結党時から10年間共に活動してきたチャーターメンバーである江村理紗市議が新代表に就任し、京都党は次のステージに向かって新たな出発点に立っている。女性ならではのしなやかな感性と芯の強い新代表にご期待いただきたい。
さて、10年前の地域政党はまだ黎明期で、当時存在していたのは河村たかし名古屋市長率いる減税日本と嘉田由紀子滋賀県知事が率いた対話の会、鈴木宗男氏率いる新党大地、そして昭和の時代から連綿と続く沖縄社会大衆党ぐらいのものだった。

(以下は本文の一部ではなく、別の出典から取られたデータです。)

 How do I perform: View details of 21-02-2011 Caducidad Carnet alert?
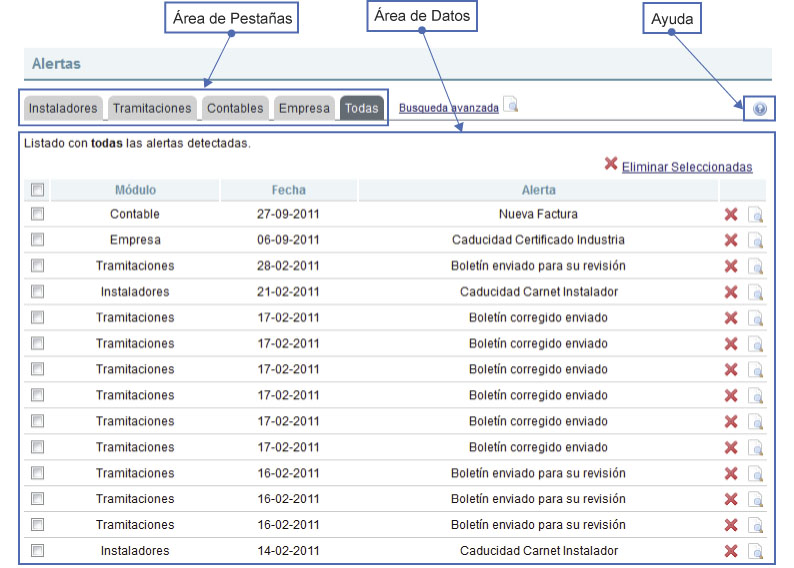click(x=756, y=292)
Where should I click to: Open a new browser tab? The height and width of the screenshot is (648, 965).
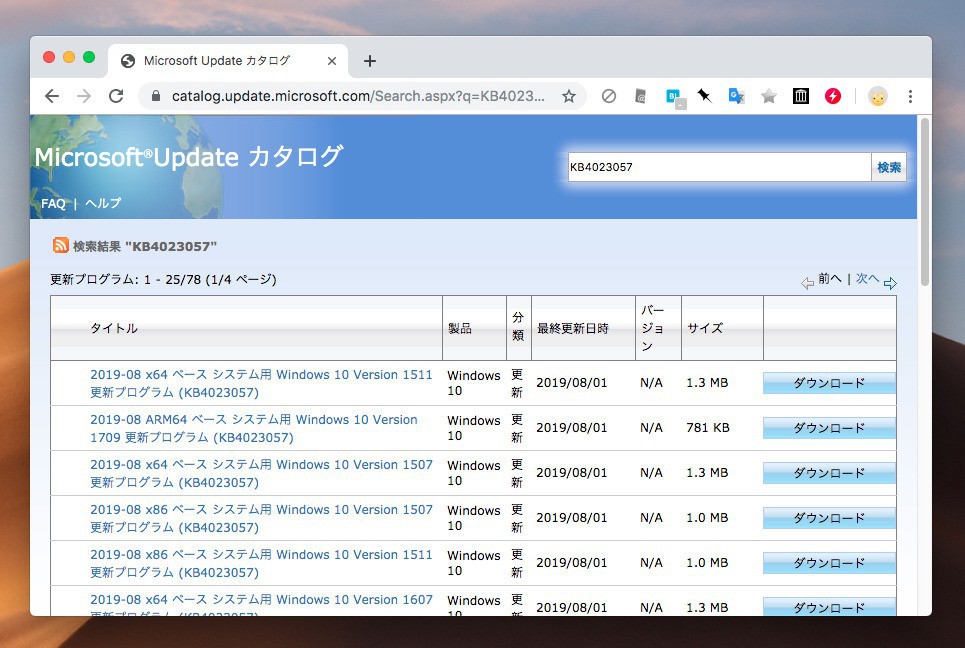pos(370,61)
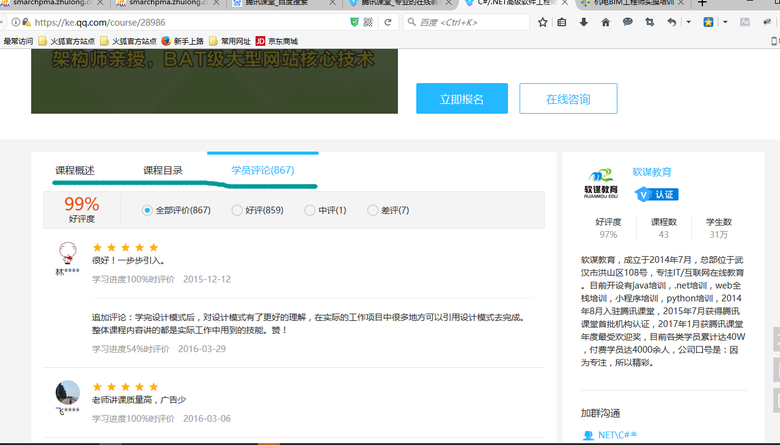The image size is (780, 445).
Task: Open the 京东商城 bookmark
Action: click(285, 41)
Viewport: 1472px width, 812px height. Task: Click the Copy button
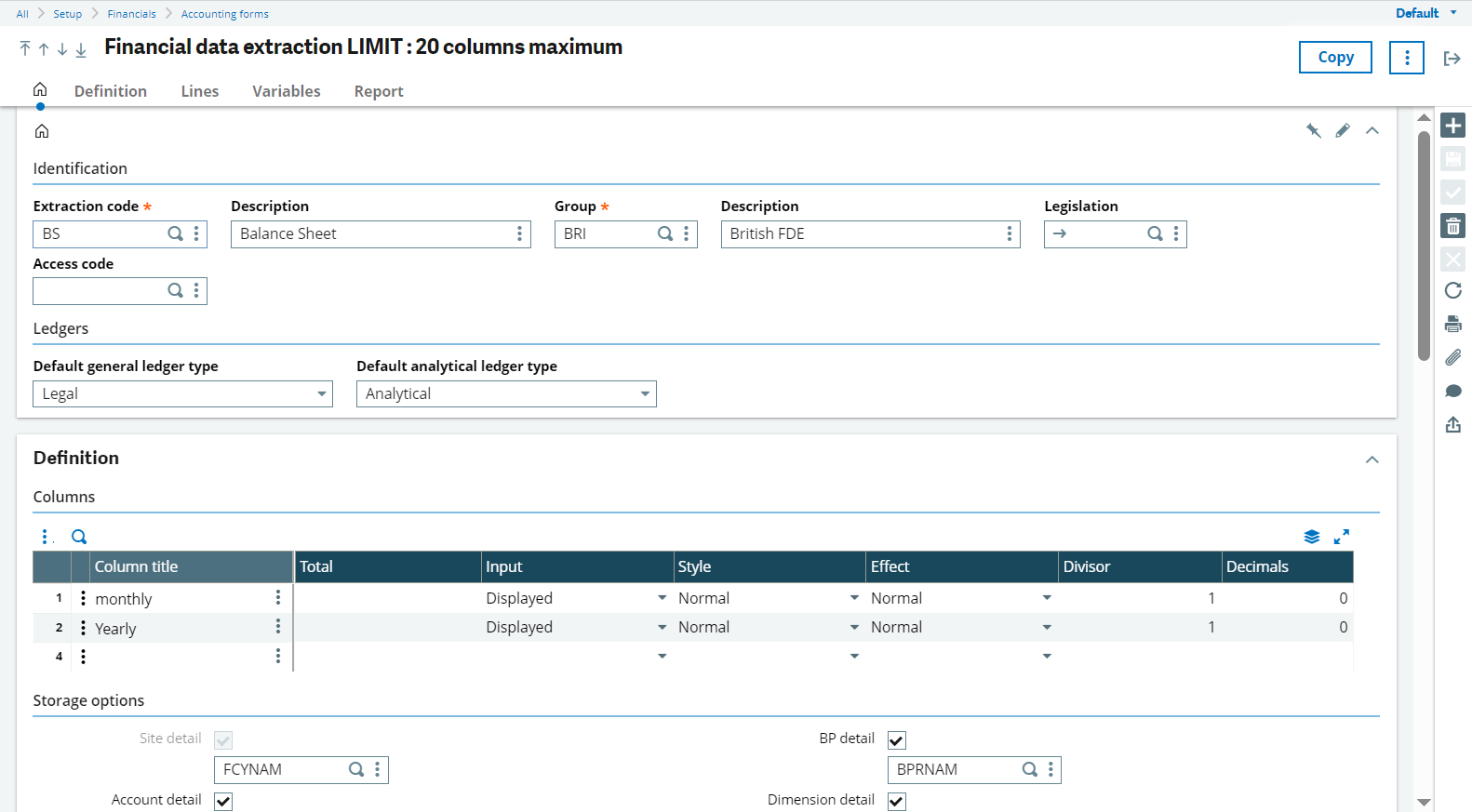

そんな中、2010年に結党されたのが大阪維新の会、地域政党京都党だった。地域政党という馴染みのない新しい政治勢力は、なかなか市民理解が得られず苦労の連続だったが、10年経ってみると、大阪維新の会は国政政党を擁する特殊な形の地域政党へと発展を遂げ、首都圏でも都民ファーストの会(東京)や自由を守る会(東京)が一定の勢力を保ち、地方では、みらい松山(愛媛)が一大勢力として踏ん張っている。2015年に結成した全国地域政党連絡協議会(通称 地域政党サミット)も11政党が参画し、派手さはないがこつこつと地域で活躍をしている。
99年の地方分権一括法で始まった地方分権は、行政機関の地方分権を加速化させたが、政治の地方分権は未だ手付かずのままだ。相も変わらず、永田町を頂点とするピラミッドが全国に支店(県連)を構え、その支店に所属する地方議員が地方議会の中枢を占めている。結果、地方議会は国の方針に準じた動きにならざるを得ない。「自治体は国の下請けじゃない!」と叫んでみたとて、実態は下請けにならざるをえない現状である。そうした現状を打破すべく、地域のアイデンティティーを掲げて地域政党は発足した。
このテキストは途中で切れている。